Successfully negotiating claims since 1867
Brexit and our clients
A small but important part of our business involves European-based interests. What we do, assisting in the administration of insurance contracts, is a regulated activity under the 2000 legislation that gave effect to a European directive on financial services requiring compliant legislation by each member state. Our authorisation by the Financial Conduct Authority, based on that directive, entitles us, subject only to the administrative process known as passporting, to do what we do anywhere in the EU and the EAA.
How this will affect our clients when we are no longer in the EU depends on two factors: where the risk is; where is the insurer.
Our commonest foreign involvement is for UK policyholders who insure a European property or business with a UK-authorised insurer, and have a claim at, say, their holiday home. All our dealings with the insurer for example on liability or in settlement negotiations fall within the UK framework and don’t present a problem. Difficulties could arise when we want to deal with the client’s professionals and contractors in the country where the risk is.
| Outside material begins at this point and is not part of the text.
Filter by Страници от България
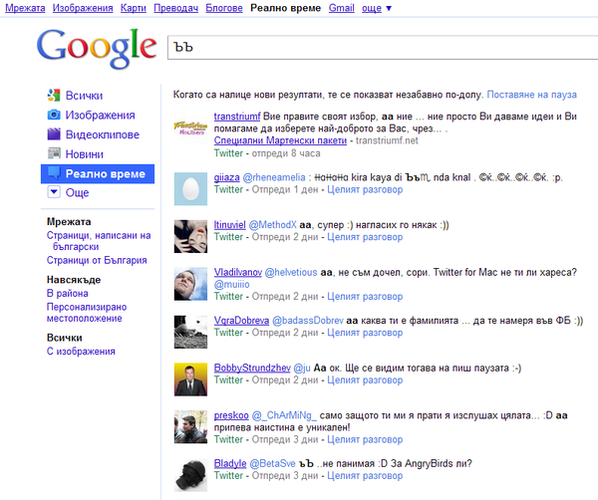The width and height of the screenshot is (598, 500). [97, 260]
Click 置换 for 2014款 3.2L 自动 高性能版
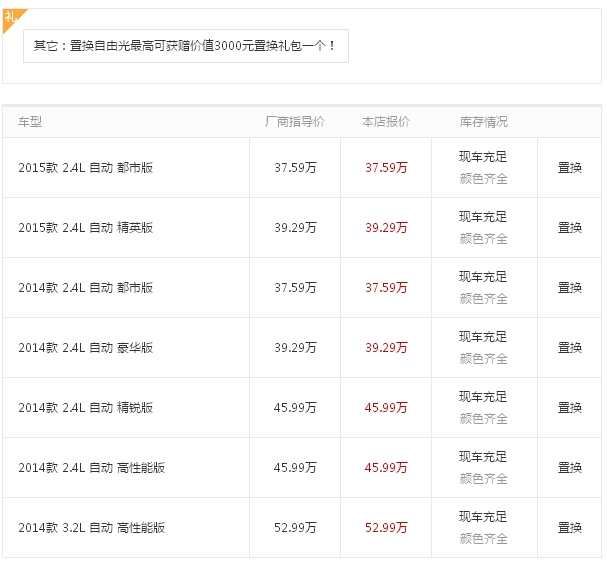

We currently have little knowledge about the degree to which other EU members have introduced regulation for policyholder advocacy and assistance. Previously, when asked to handle a claim for a European risk, all we have had to do is check our passporting for, for example, Bulgaria, or immediately make an application for passporting rights in that country. Having done that, we’re legal. On the assumption that each individual EU member has the same regime as the UK, after Brexit we run the risk of acting contrary to Bulgarian law if we deal with local contractors and surveyors.
We have recently advised a UK citizen and resident policyholder on a claim for his French house covered by a French insurer. Currently all legal. But should it become necessary to deal with the insurer after Brexit, not so. And that, despite our in-house language skills and colleagues with years of experience of French practice. Only a French authorised professional would be acknowledged by the insurer.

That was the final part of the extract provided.